Data:
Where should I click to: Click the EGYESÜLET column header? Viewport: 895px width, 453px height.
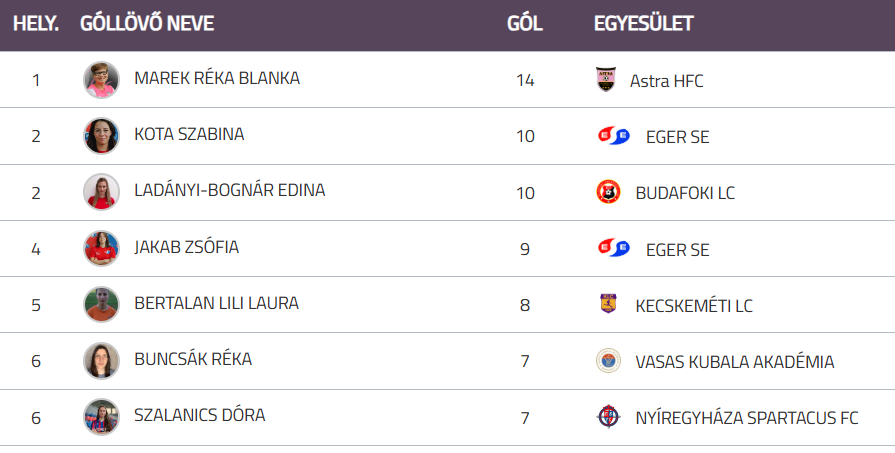pyautogui.click(x=643, y=24)
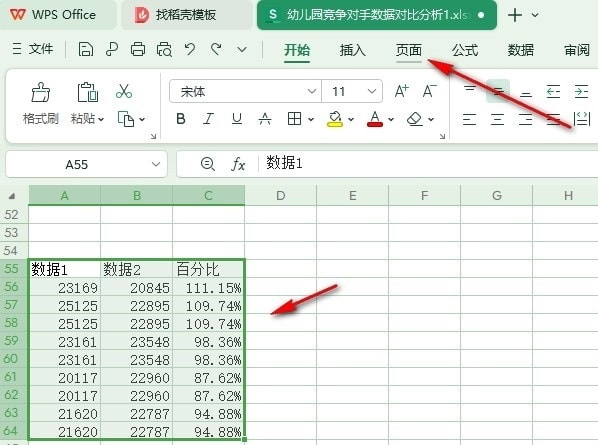Click the Format Painter (格式刷) icon
The width and height of the screenshot is (598, 445).
point(40,92)
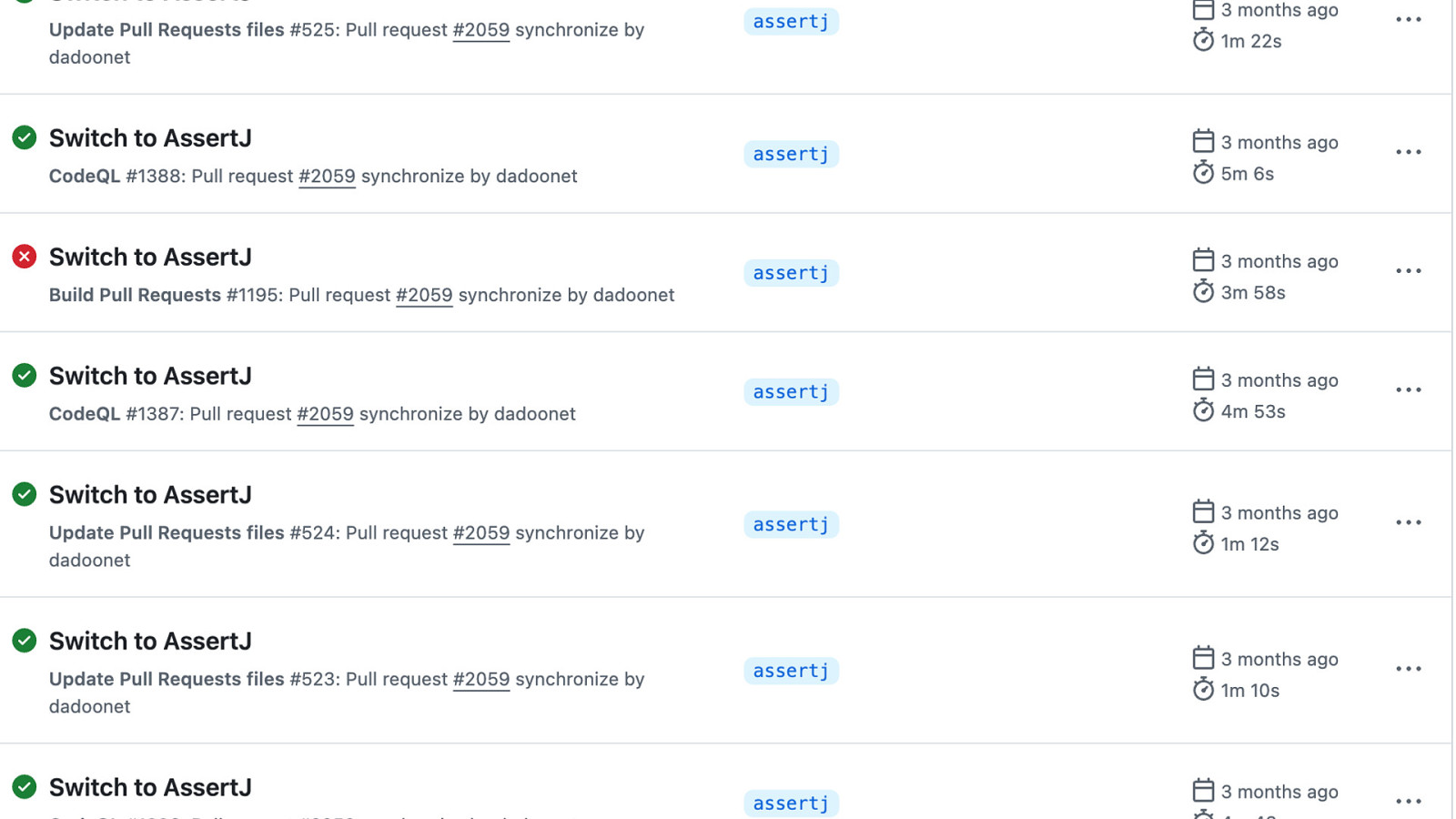Viewport: 1456px width, 819px height.
Task: Open the ellipsis menu for Update files #523 run
Action: (1408, 669)
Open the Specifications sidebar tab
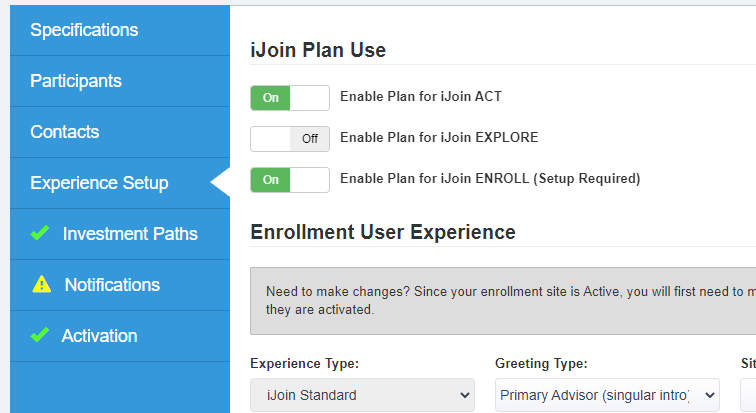The width and height of the screenshot is (756, 413). pos(120,30)

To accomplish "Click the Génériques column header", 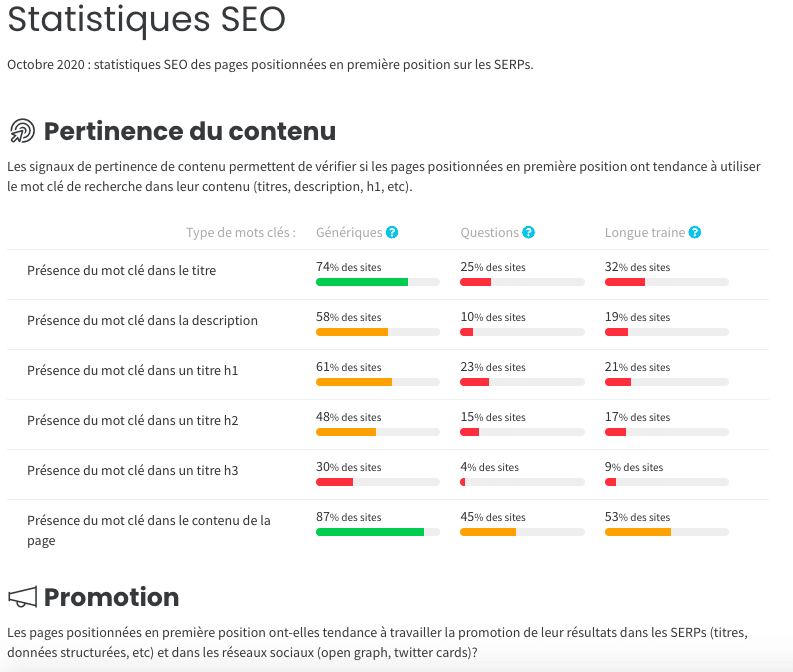I will [349, 233].
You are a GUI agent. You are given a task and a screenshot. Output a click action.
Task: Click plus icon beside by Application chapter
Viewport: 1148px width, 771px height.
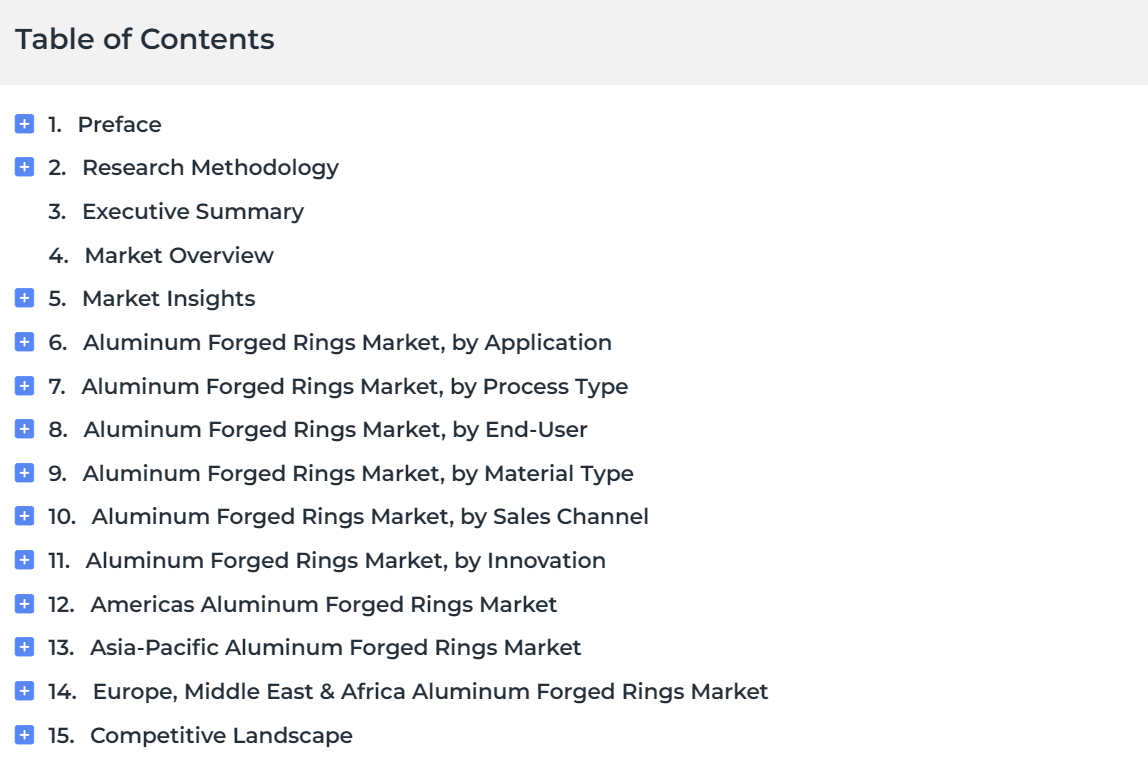tap(24, 342)
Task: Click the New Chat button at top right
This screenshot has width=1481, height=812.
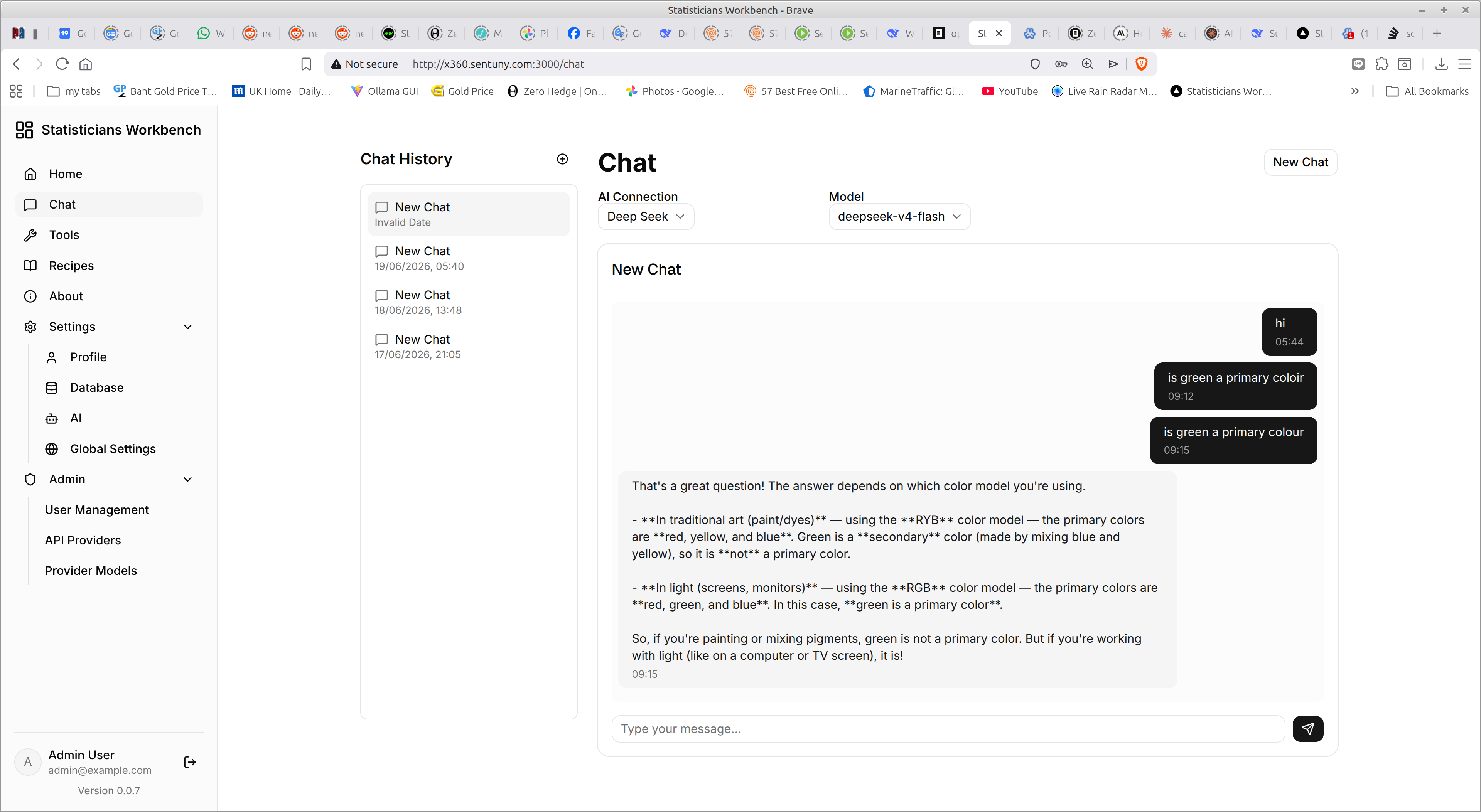Action: 1301,162
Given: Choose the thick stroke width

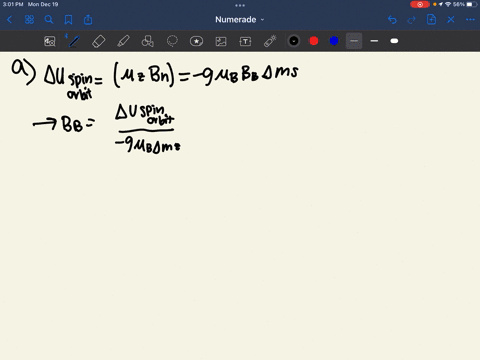Looking at the screenshot, I should (x=394, y=41).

Work instructions: Excluding the pictures, restate word for word the lines from the one that holds "This screenshot has width=1481, height=812." through the last line of the entries, both ends included.

Solution:
This screenshot has width=1481, height=812.
Action: 1301,162
Given: Choose the thick stroke width

Looking at the screenshot, I should (x=394, y=41).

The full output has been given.